Angebote, die Inklusion zum Ziel haben, sollten das Prinzip der Freiwilligkeit berücksichtigen. Junge Menschen werden in ihrer Selbstbestimmung und Eigenverantwortung gefördert, wenn sie selbst entscheiden, ob sie Angebote annehmen möchten oder nicht.

Damit keine jungen Menschen verloren gehen, bedarf es aufsuchender Arbeit, bei der sozialpädagogische Fachkräfte mit den Jugendlichen in Kontakt treten und herausfinden, warum ein Angebot nicht angenommen beziehungsweise die Teilnahme abgebrochen wurde. So können individuelle Lösungen gefunden werden: Möglicherweise bedarf es Anpassungen bei der Inanspruchnahme des jeweiligen Angebots oder es wird eine andere Form der Unterstützung benötigt.

  • In der Praxis ist die Haltung der sozialpädagogischen Fachkräfte entscheidend: Sie sollten davon ausgehen, dass die Jugendlichen relevante Gründe dafür haben, warum sie ein Angebot vorübergehend nur unregelmäßig oder gar nicht wahrnehmen. Häufig führen akute Krisen oder belastende Lebensereignisse zur Ablehnung von Angeboten. Die Erfahrung zeigt, dass dauerhafte Kontaktabbrüche vermieden werden können, wenn die Tür offensteht, damit junge Menschen zu einem späteren Zeitpunkt wieder teilnehmen können.

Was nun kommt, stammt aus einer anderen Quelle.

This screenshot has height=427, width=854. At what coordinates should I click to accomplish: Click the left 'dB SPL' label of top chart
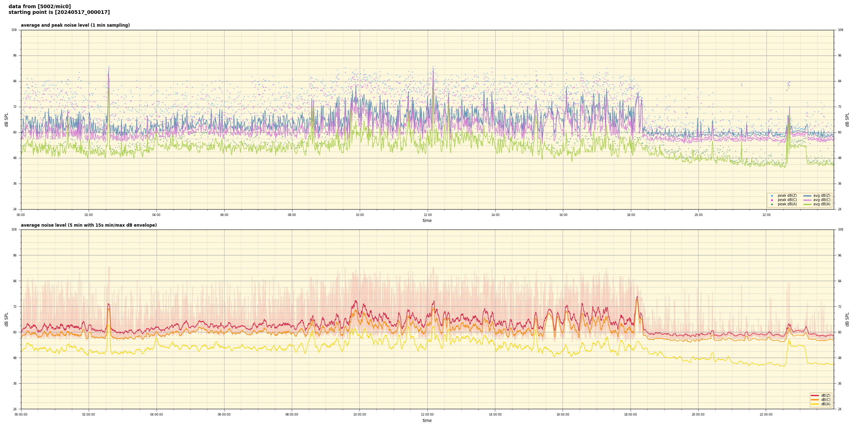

Inklusionskriterien kurzgefasst

1 Niedrigschwellige Zugänge
2 Verlässliche Beziehungen
3 Flexibilität
4 Kompetenzorientierung
5 Nähe zum Ausbildungs- und Arbeitsmarkt
6 Multiprofessionalität
7 Freiwilligkeit

Auftrag für die Jugendsozialarbeit

Die Jugendsozialarbeit ist als Akteurin in der beruflichen Bildung gefordert, das bestehende, exkludierend wirkende System und dessen Angebote inklusiv(er) zu gestalten. Im Hinblick auf die Mitgestaltung inklusiver beruflicher Bildung muss sie die Angebote der Jugendsozialarbeit im Übergang Schule – Beruf prüfen beziehungsweise bestehende Angebote um die hier beschriebenen Inklusionskriterien ergänzen. Dies wird aufgrund von förderstrukturellen Rahmenbedingungen nicht flächendeckend realisierbar sein. Deshalb muss die Jugendsozialarbeit auch auf politischer Ebene die identifizierten Selektionsmechanismen des (Aus-)Bildungssystems kritisch hinterfragen und Vorschläge für dessen inklusive Neugestaltung unterbreiten.